Wow, the family with this Pear and Walnut Mummy Pie is deliciously sweet and spooky. It is made with a pinch of McKenzie’s Natural Sea Salt. It’s perfect for your next Halloween celebration. Eat if you dare!
Handy tip: You can swap out pears for apples.
Pear and Walnut Mummy Pie Recipe
Preparation Time: 30 minutes (+ 60 minutes for chilling the dough)
Cook Time: 55-60 minutes
Serves: 8
Ingredients
Pie crust
- 2 1⁄2 cups plain flour
- 1 tbsp sugar
- 1 tsp McKenzie’s Salt
- 240g unsalted butter, chilled and cubed
- 1⁄2 cup icy water
Pie filling
- 5 large pears, chopped into 1-2cm chunks
- 2 tbsp lemon juice
- 3⁄4 cup sultanas
- 3⁄4 cup sugar
- 2 tsp McKenzie’s Ground Cinnamon
- 1 tsp McKenzie’s Ground Nutmeg
- 2 tbs McKenzie’s Arrowroot
- 80g McKenzie’s Californian Walnuts
- 2 tbsp milk
- 2 tbsp sugar
- 2 large candy eyes
Method
For the pie crust:
- In a large bowl, combine flour, sugar and salt. Add the cold cubed butter and using a pastry cutter or a food processor, cut the butter into the dry ingredients. Stop when pea-sized bits of flour-coated butter remain- do not over-cut into fine crumbs. If using a food processor, use the pulse setting until this texture is achieved.
- Add the iced water 2 tablespoons at a time until the dough comes together. Turn dough onto a lightly floured surface and fold the dough onto itself for a few minutes then form it into a ball and cut in half. Flatten each half into a disc, wrap tightly in cling wrap and refrigerate for at least 1 hour.
- Once chilled, allow dough to rest on the bench for 10 minutes then with a lightly floured rolling pin, roll out one disc for the base of your pie, about 5mm thick. Place pastry base into pie dish. Roll the other disc out to the same thickness and cut 1cm strips of dough. Set aside and make the filling.
For Pie Filling
- To a large bowl, add the chopped pears, lemon juice, and sultanas and stir to combine.
- In a small bowl, stir together the sugar, cinnamon, nutmeg and arrowroot. Sprinkle this over the pears, then add the walnuts and combine well.
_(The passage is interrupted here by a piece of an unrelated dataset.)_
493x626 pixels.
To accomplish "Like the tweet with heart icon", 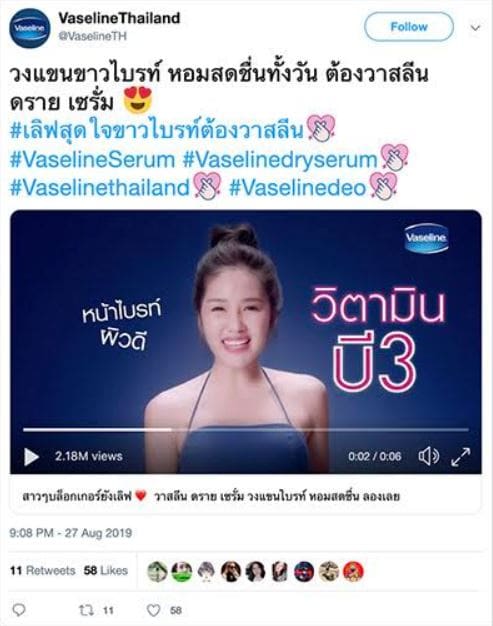I will [154, 610].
- Place the filling into the uncooked pie shell. Add the strips of pastry to the top, crossing them over randomly to mimic the wraps of a mummy. Gently pinch down the strips of pastry to the edge of the pie dish to secure the ends.
- Brush the strips of pastry with milk and sprinkle with sugar.
- Bake in a preheated oven at 180°C (fan forced) for 55 minutes until the crust is golden brown. Allow to cool for 15 minutes and decorate with the candy eyes.